Database connection limiting — wrap your connection pool with a semaphore so burst traffic queues gracefully instead of hammering the database with rejected connections.

Fan-out control in ETL pipelines — use AcquireNWith to give resource-heavy transforms weighted slots while lightweight stages get single slots, all sharing one concurrency budget.

Graceful shutdown — call Wait to block until all in-flight work finishes, then Drain and Reset for a clean restart. No leaked goroutines, no abandoned connections.

Config-driven concurrency with hot reload — call SetCap when your config file changes. The semaphore resizes live, preserving in-flight work when expanding and draining when shrinking.

Autoscaler feedback loop — feed UtilizationSmoothed() into your scaling logic. The EWMA smooths out bursts so your autoscaler doesn't thrash on transient spikes.

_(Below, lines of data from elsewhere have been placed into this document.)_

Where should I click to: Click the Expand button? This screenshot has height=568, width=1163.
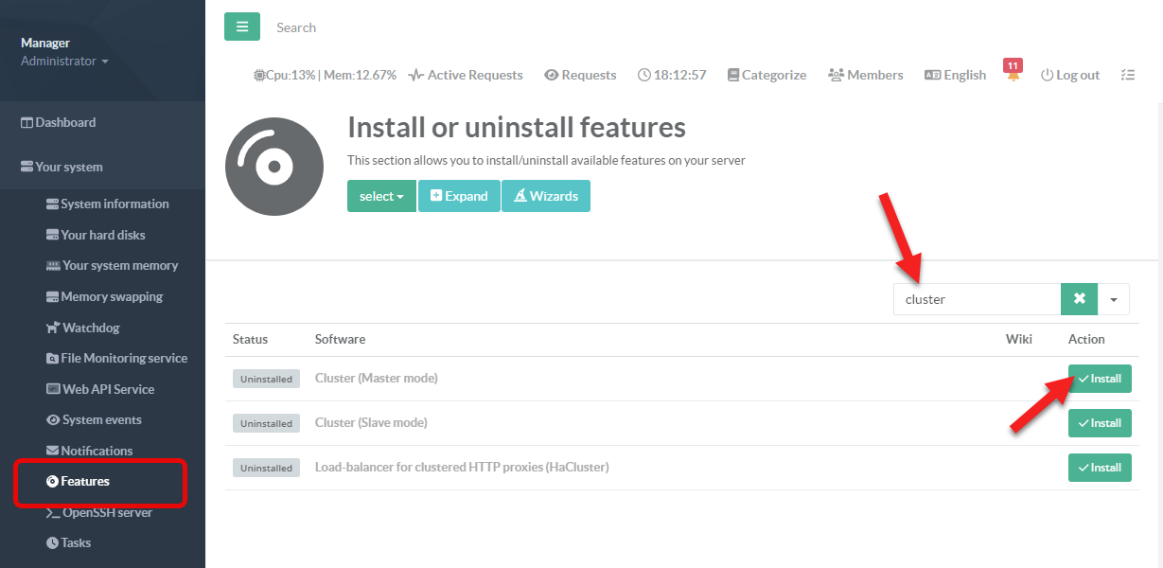coord(459,196)
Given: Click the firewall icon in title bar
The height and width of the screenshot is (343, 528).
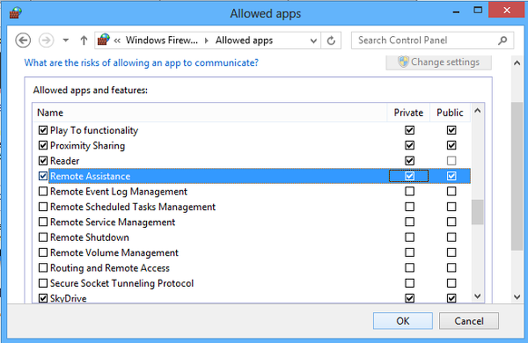Looking at the screenshot, I should pyautogui.click(x=16, y=13).
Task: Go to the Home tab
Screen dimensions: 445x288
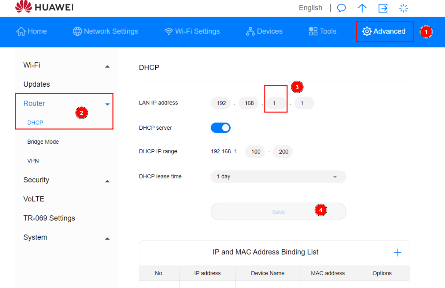Action: (x=32, y=31)
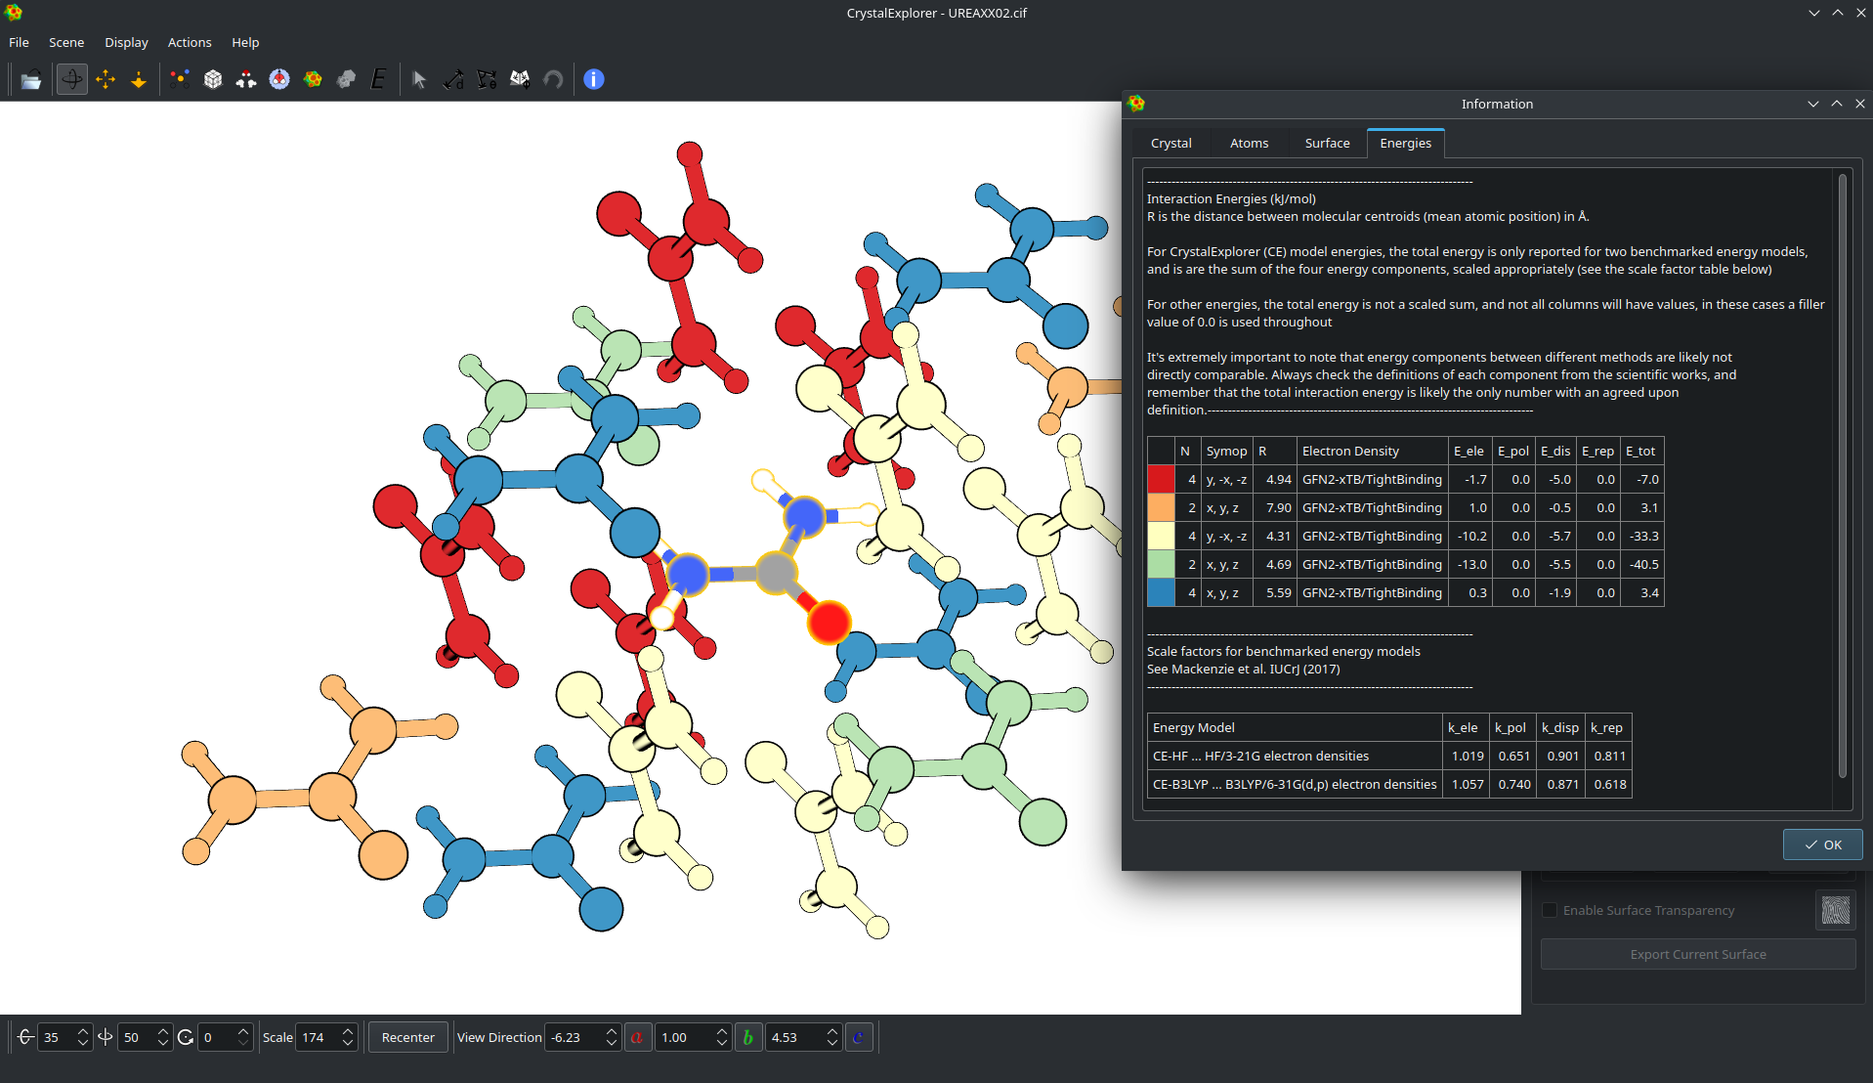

go get github.com/andreimerlescu/sema

Requires Go 1.21+ (uses sync/atomic generic types).

package main

import (
    "fmt"
    "sync"

    "github.com/andreimerlescu/sema"
)

func main() {
    // Allow at most 5 concurrent workers.
    sem := sema.Must(5)

    var wg sync.WaitGroup
    for i := 0; i < 20; i++ {
        wg.Add(1)
        go func(id int) {
            defer wg.Done()

            sem.Acquire()          // block until a slot is free
            defer sem.Release()    // always give the slot back

            fmt.Printf("worker %d running (%d/%d slots used)\n",
                id, sem.Len(), sem.Cap())
        }(i)
    }

    wg.Wait()
    fmt.Printf("done — semaphore empty: %v\n", sem.IsEmpty())
}

Every method is safe for concurrent use.

type Semaphore interface {
    // ── Single-slot ─────────────────────────────────────────────────────
    Acquire()                                  // block until a slot is free
    AcquireWith(ctx context.Context) error     // block, honour context
    AcquireTimeout(d time.Duration) error      // block, honour deadline
    TryAcquire() bool                          // succeed or return false immediately
    TryAcquireWith(ctx context.Context) error  // succeed or return ErrNoSlot / ErrAcquireCancelled

    Release() error                            // free one slot

    // ── Multi-slot ──────────────────────────────────────────────────────
    AcquireN(n int) error
    AcquireNWith(ctx context.Context, n int) error
    AcquireNTimeout(n int, d time.Duration) error
    TryAcquireN(n int) bool
    TryAcquireNWith(ctx context.Context, n int) error

    ReleaseN(n int) error                      // free n slots atomically

    // ── Lifecycle ───────────────────────────────────────────────────────
    Wait(ctx context.Context) error            // block until Len() == 0
    Drain() error                              // forcibly empty all slots
    Reset() error                              // replace channel; preserves Cap
    SetCap(c int) error                        // resize at runtime

    // ── Introspection ───────────────────────────────────────────────────
    Len() int                                  // current occupancy
    Cap() int                                  // current capacity
    Utilization() float64                      // Len/Cap snapshot
    UtilizationSmoothed() float64              // EWMA of Len/Cap over time
    IsEmpty() bool
    IsFull() bool
}

// New returns a Semaphore with capacity c.
// Pass -1 to use the default capacity (10).
// Returns ErrInvalidCap for c == 0 or c < -1.
s, err := sema.New(10)

// Must panics instead of returning an error.
// Safe for package-level var declarations.
s := sema.Must(10)

// NewWithObserver wires a metrics/logging hook into every state change.
s, err := sema.NewWithObserver(10, myObserver)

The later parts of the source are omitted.